# PROBLEM DETAILS:
Convert the entries below into a numbered list, skipping any blank lines and omitting the pictures from your answer.

---------- PROVIDED DATA ----------

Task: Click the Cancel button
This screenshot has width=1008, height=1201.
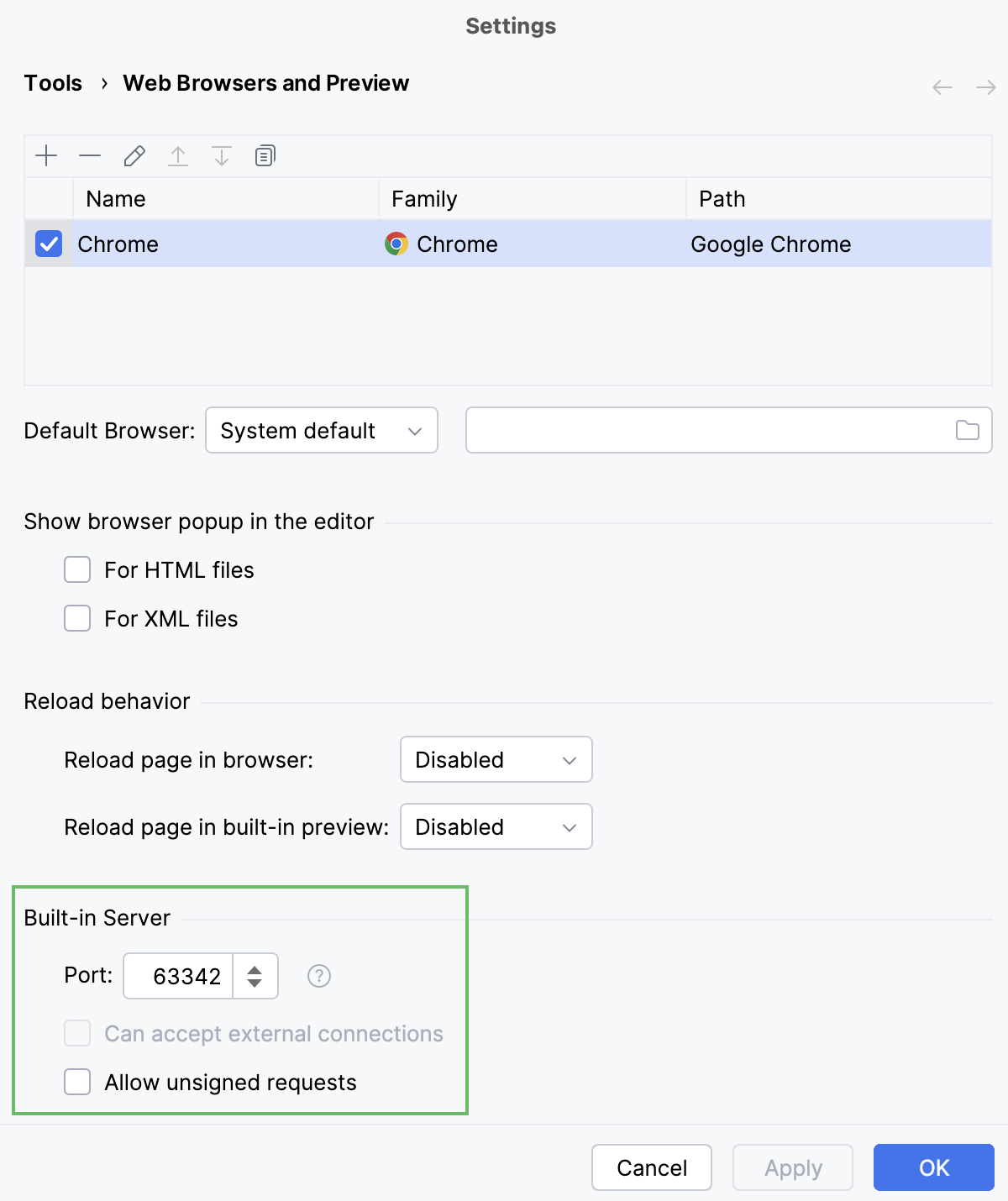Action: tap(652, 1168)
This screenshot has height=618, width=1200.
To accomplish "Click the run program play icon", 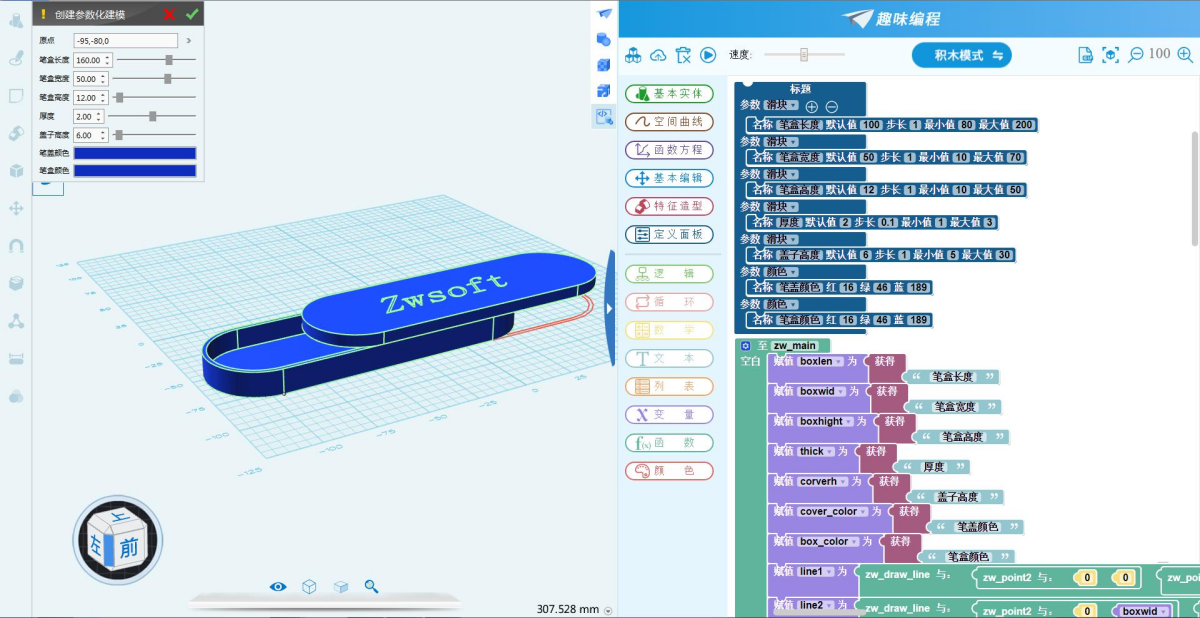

----------

# EXERCISE RESPONSE:
1. Task: Click the Cancel button
2. This screenshot has width=1008, height=1201.
3. Action: tap(652, 1168)
4. This screenshot has height=618, width=1200.
5. To accomplish "Click the run program play icon", 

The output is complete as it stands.